FIG. 3 shows detail A in FIG. 1; and

FIG. 4 shows detail B in FIG. 1.

PREFERRED MEANS OF CARRYING OUT THE INVENTION

FIG. 1 shows a device according to the invention for inserting a connecting element which is self-boring without chip formation into one or more metal sheets. The device 10 in this case comprises a retainer 12 which bears, in the manner of an upright drill, a screwdriver 14. At its screwing tool, the screwdriver bears a connecting element 16, which in this case is a screw which is self-boring without chip formation, that is, a connecting element 16 having a self-boring auger bit and outer thread.

In the present embodiment, the connecting element 16 is intended to be inserted into two metal sheets 18, 20 which are arranged on a support 22 having a recess 24 beneath the point at which the connecting element 16 is intended to be inserted.

According to the invention, a circular ring-shaped induction coil 26 is arranged above the recess 24 and above the two metal sheets 18, 20. The induction coil 26 in this case has a central opening which is concentrically arranged with respect to the point at which the connection element 16 is intended to be inserted.

According to the invention, the insertion operation then proceeds as follows.

The induction coil 26 is supplied with an alternating current of suitable frequency and voltage for a sufficiently long period of time for the region of the metal sheets 18, 20 which is beneath the induction coil 26 and thus above the recess 24 to be sufficiently heated.

Thereafter, the connecting element 16 which is self-boring without chip formation is inserted, in the manner in which connecting elements which are self-boring without chip formation known in the prior art are inserted, at the point in the two metal sheets 18, 20 which has now been heated according to the invention.

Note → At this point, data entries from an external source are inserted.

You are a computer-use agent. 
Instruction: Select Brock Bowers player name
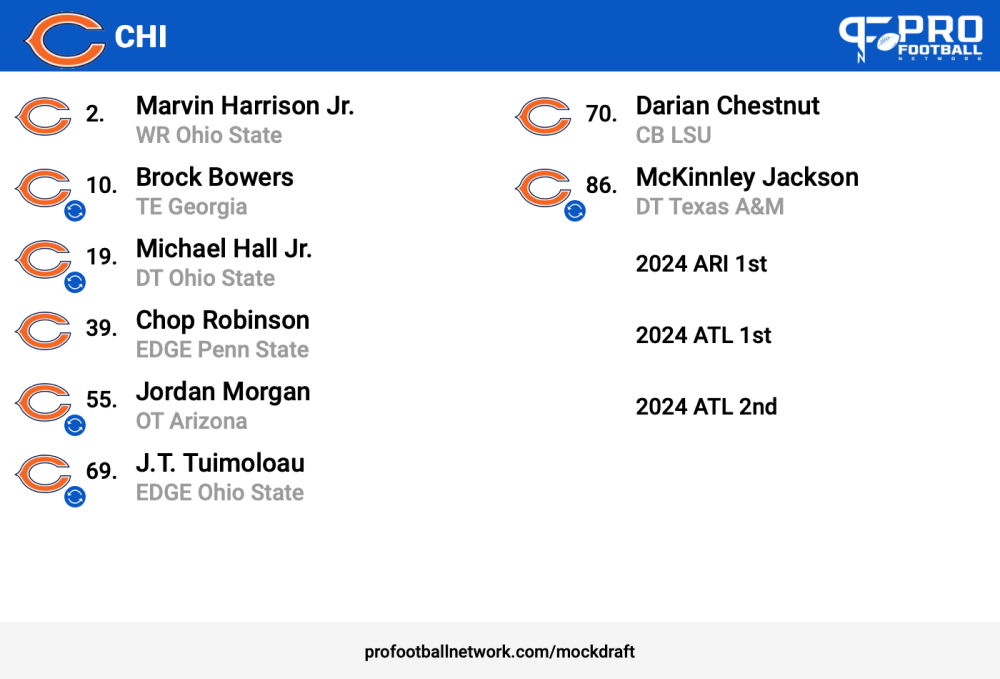(x=215, y=177)
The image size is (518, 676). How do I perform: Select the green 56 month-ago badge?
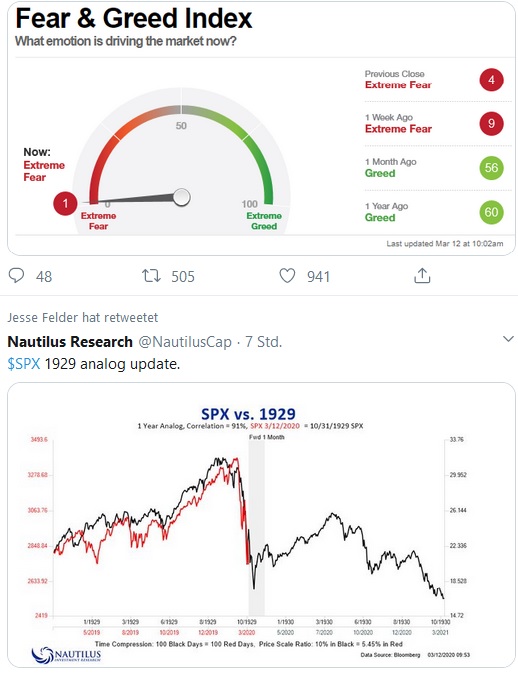491,168
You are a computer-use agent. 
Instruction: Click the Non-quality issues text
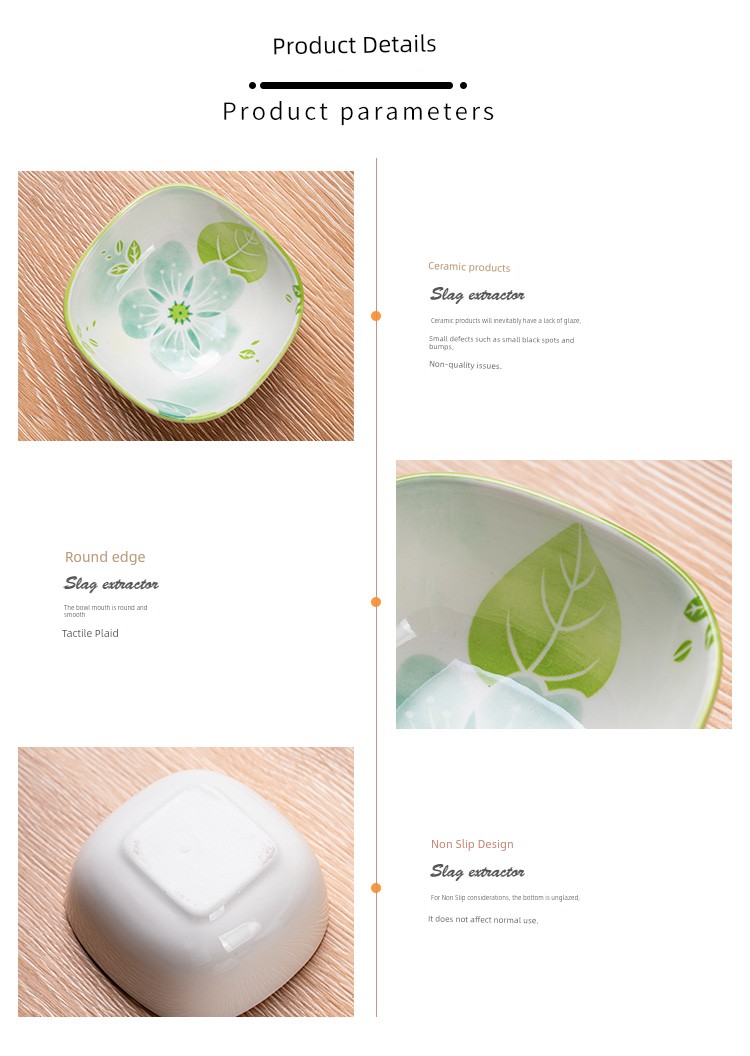coord(465,365)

The recess 24 on one hand provides the space which accommodates the portion of the connecting element 16 which projects downwardly out of and beyond the metal sheets 18, 20 after insertion, and on the other hand prevents the metal sheets 18, 20 from cooling or prevents thermal dissipation therefrom via the support 22.

According to the invention, even metal sheets 18, 20 made of substantially harder steel categories are able to be connected to or fitted with connecting elements which are self-boring without chip formation.

As an alternative to the embodiment explained here for inserting the connecting element 16 into two metal sheets 18, 20, the connection element is also able to be inserted according to the invention into just a single metal sheet, or into three or more metal sheets.

Claims

1. Method for inserting connecting elements (16) which are self-boring without chip formation, such as screws or blind rivets, into one or more metal sheets (18, 20), said method including the steps of: heating the metal sheet(s) (18, 20) by means of electrical energy shortly before commencement of the insertion operation, heating takes place by means of an induction coil (26) arranged in the vicinity of a point on the metal sheet(s) (18, 20) at which the connecting element is inserted (16).

2. The method according to claim 1, wherein the induction coil (26) is concentrically arranged with respect to the point on the metal sheet(s) (18, 20) at which the connecting element (16) is inserted.

3. The method according to claim 2, wherein the induction coil (26) has a central opening and remains above the metal sheet(s) (18, 20) during the insertion operation, and the connecting element (16) is inserted through the central opening in the induction coil (26).

4. Device (10) for inserting a connecting element (16) which is self-boring without chip formation into one or more metal sheets (18, 20), said device comprising: an induction coil (26) arranged, at least before and/or during the insertion operation, in a vicinity of a point on the metal sheet(s) (18, 20) at which the connecting element (16) is inserted.

5. The device (10) according to claim 4, wherein the induction coil (26) is, at least before and/or during the insertion operation, concentrically arranged with respect to the point on the metal sheet(s) (18, 20) at which the connecting element (16) is inserted.

6. The device (10) according to claim 5, wherein the induction coil (26) has a central opening and is arranged such that the connection element (16) penetrates this opening during the insertion operation.